Speaking at the 16th annual Energy Ireland conference, Energy Minister Pat Rabbitte told the 250 delegates that Ireland’s renewable energy potential was a genuine economic opportunity.
“Ireland’s renewable energy potential greatly exceeds our domestic needs. Our rich onshore and offshore wind resources together with our untapped ocean energy resources represent a real economic opportunity for this country in the medium term. In order to make it happen we must set about immediately to create conditions for this development. In the middle of next month I will be meeting my counterpoint in London to discuss this issue,” he said.
Renewable energy is one of the few areas of the economy where Ireland is performing. The creation of a single market for electricity on the whole island is a stepping stone to Ireland taking part in a fully integrated European market for energy.
Mr Rabbitte said it was vital the state maintained control of the gas interconnectors to secure reliable gas supplies, critical for the Irish economy
Conference director Owen McQuade said the energy sector could make a significant contribution to the Irish economy.
“Although the economic outlook is far from positive, energy is one sector that has the potential to make a significant contribution to economic recovery, particularly in relation to the development of renewables.
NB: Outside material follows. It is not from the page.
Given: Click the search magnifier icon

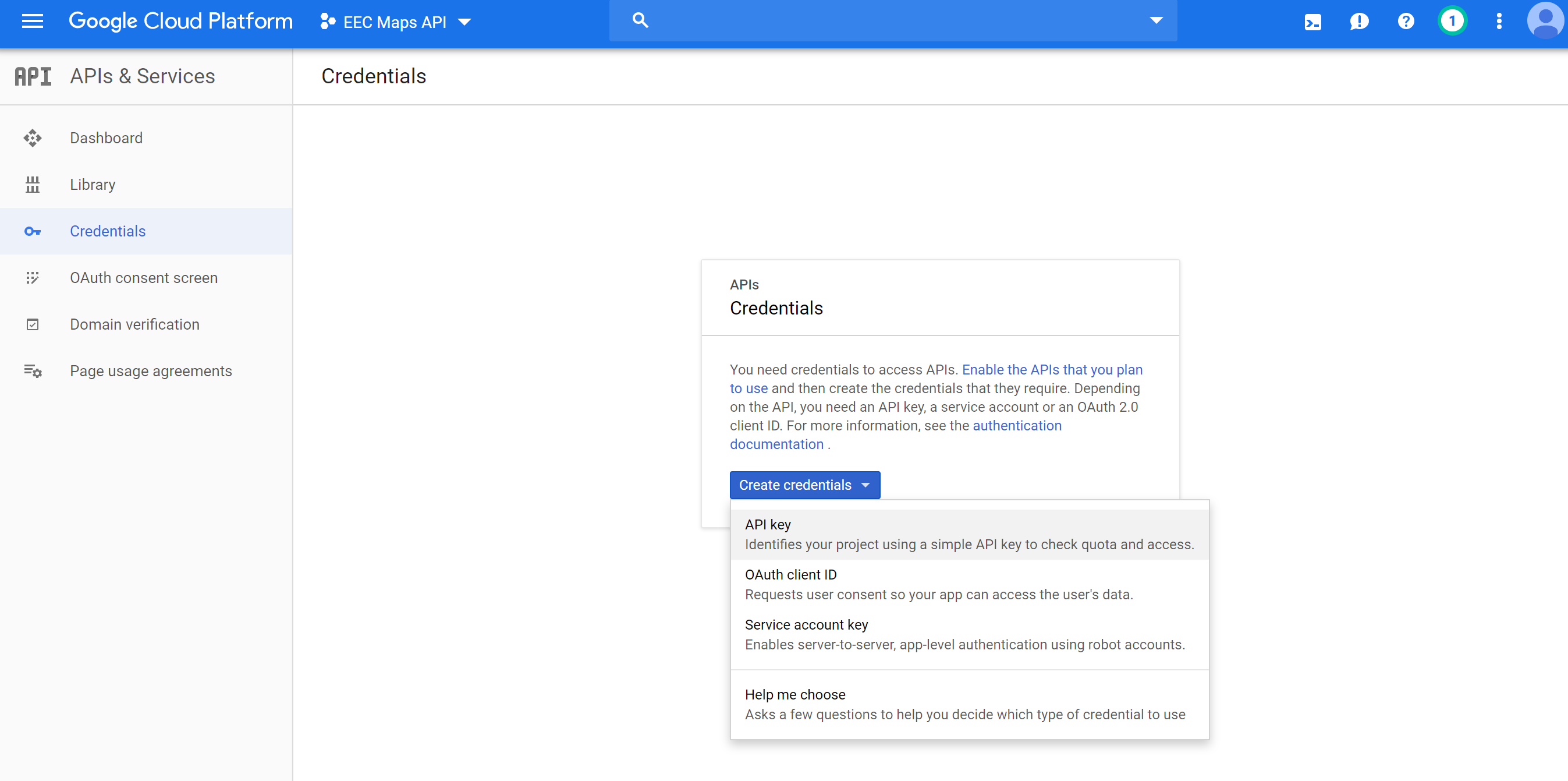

We look forward to exploring these, and other issues, throughout the course of Energy Ireland and to welcoming the leaders from across the industry for two days of informed discussion and debate,” he said.
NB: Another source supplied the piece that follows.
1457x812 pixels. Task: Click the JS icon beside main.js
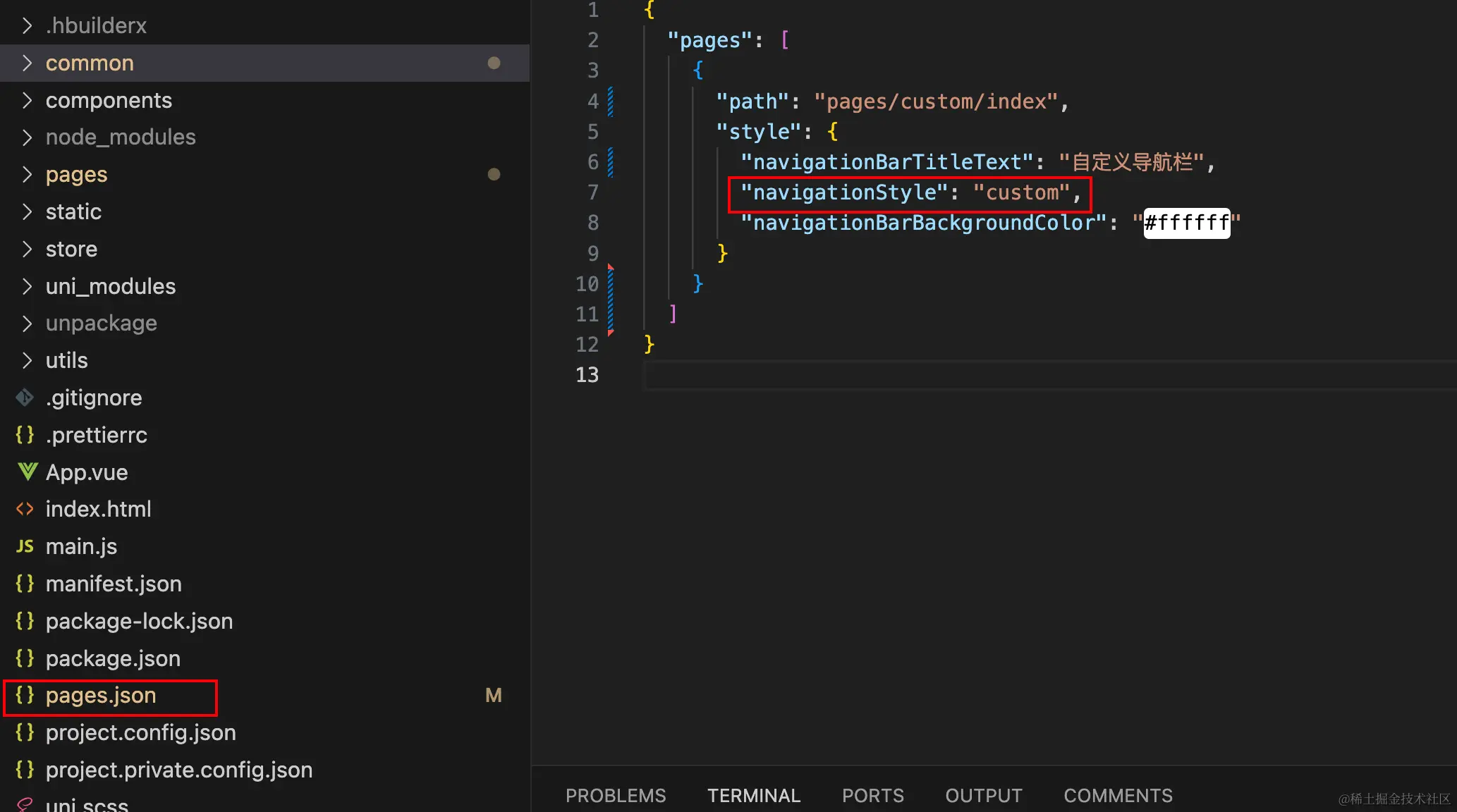point(25,546)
Speakers were joined on the panel by local energy sector leaders including ESB chief executive Pat O’Doherty, Dave Kirwan of Bord Gáis Energy and Brian Motherway, recently appointed head of the Sustainable Energy Authority of Ireland, as well as respected economist and commentator Professor John FitzGerald fromSRI. Energy regulators, Garrett Blaney of the Commission for Energy Regulation, and Shane Lynch, of the Utility Regulator in Northern Ireland, addressed the conference.